▶ Data in this exercise

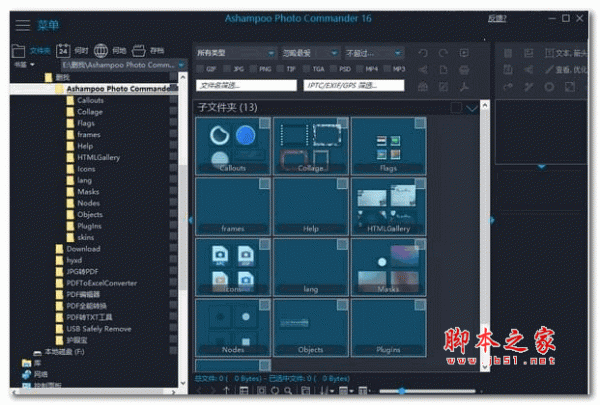Select the Collage folder in tree

click(x=89, y=112)
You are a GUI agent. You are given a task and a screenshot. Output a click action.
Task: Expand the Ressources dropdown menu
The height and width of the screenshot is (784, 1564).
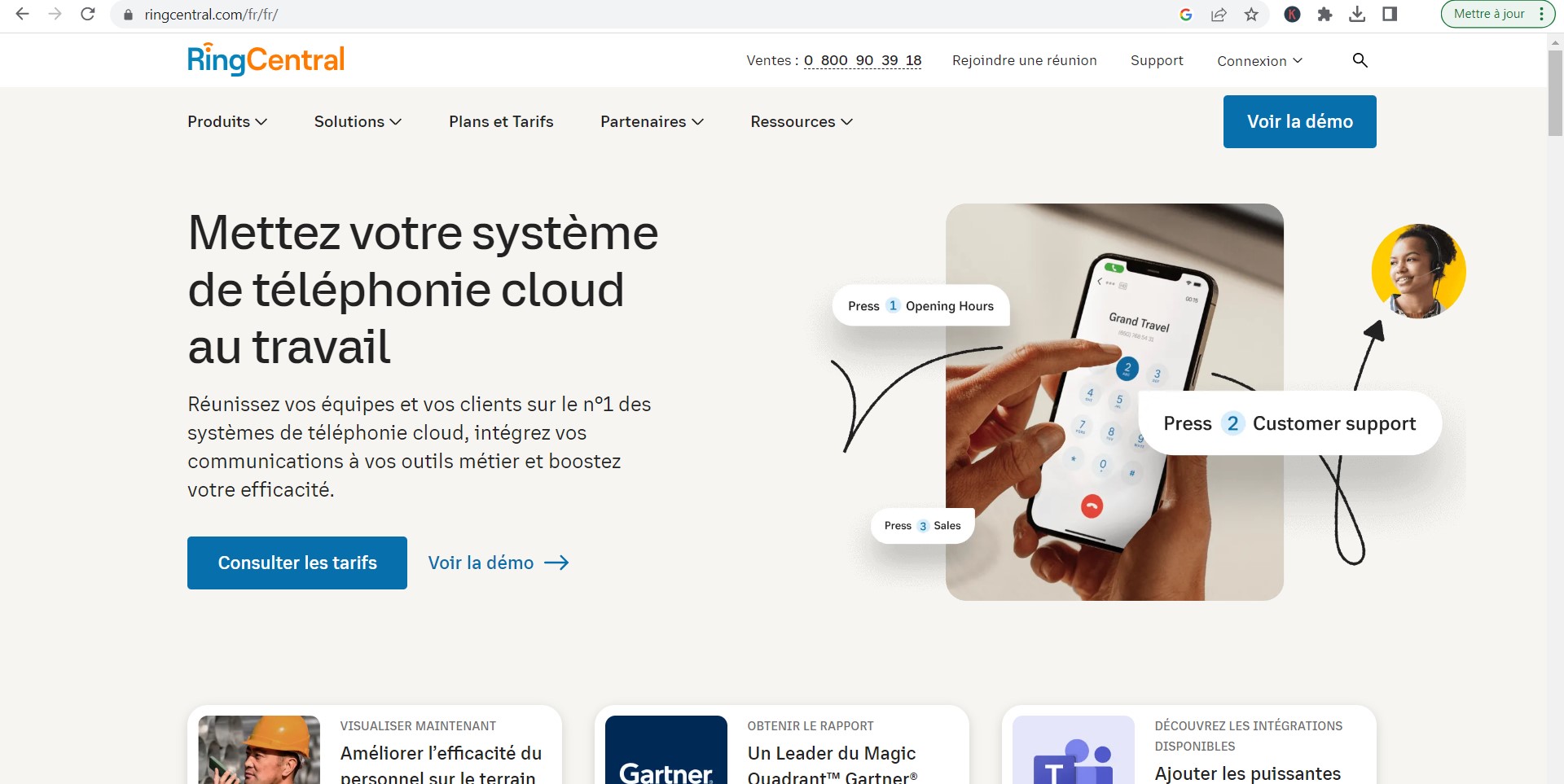tap(802, 121)
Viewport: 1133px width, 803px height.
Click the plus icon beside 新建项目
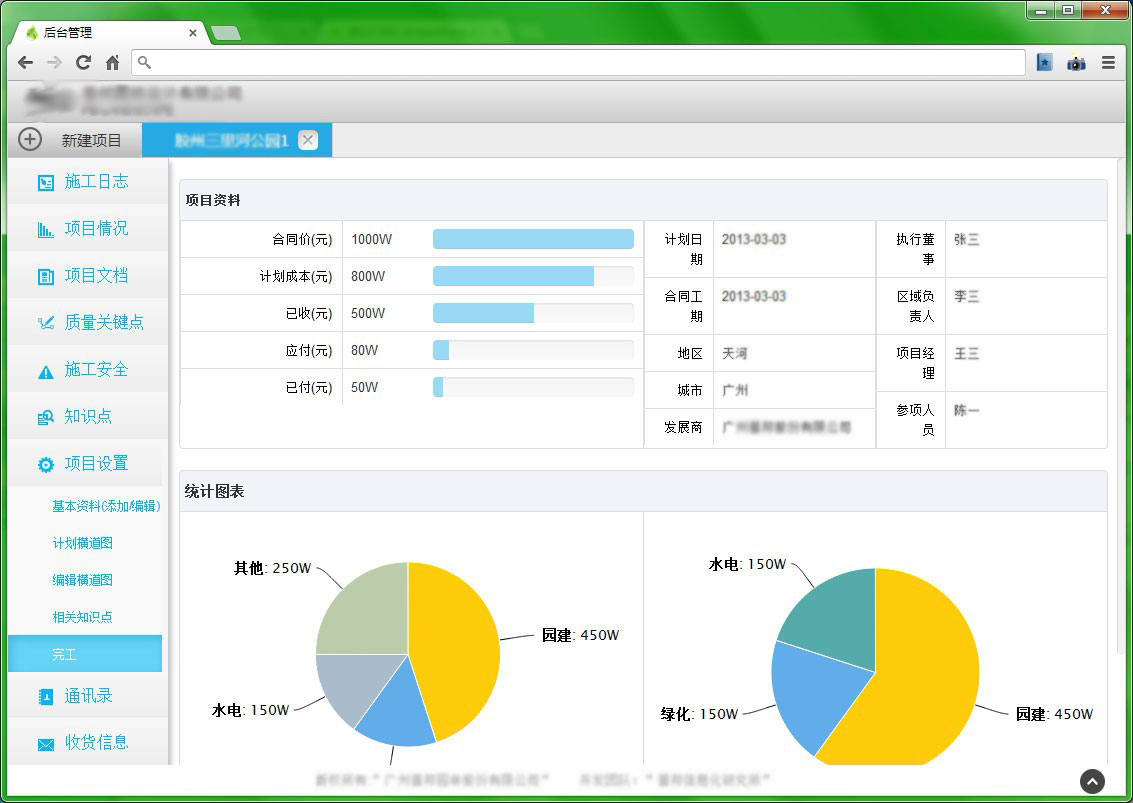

▶ Work to be completed
Copy out every line of the entries above word for word, leaving out the pictures.

▶ Written reply
Select the Collage folder in tree

click(x=89, y=112)
You are a GUI agent. You are given a task and a screenshot. Output a click action.
Task: Expand the Ressources dropdown menu
The height and width of the screenshot is (784, 1564).
tap(802, 121)
Viewport: 1133px width, 803px height.
Click the plus icon beside 新建项目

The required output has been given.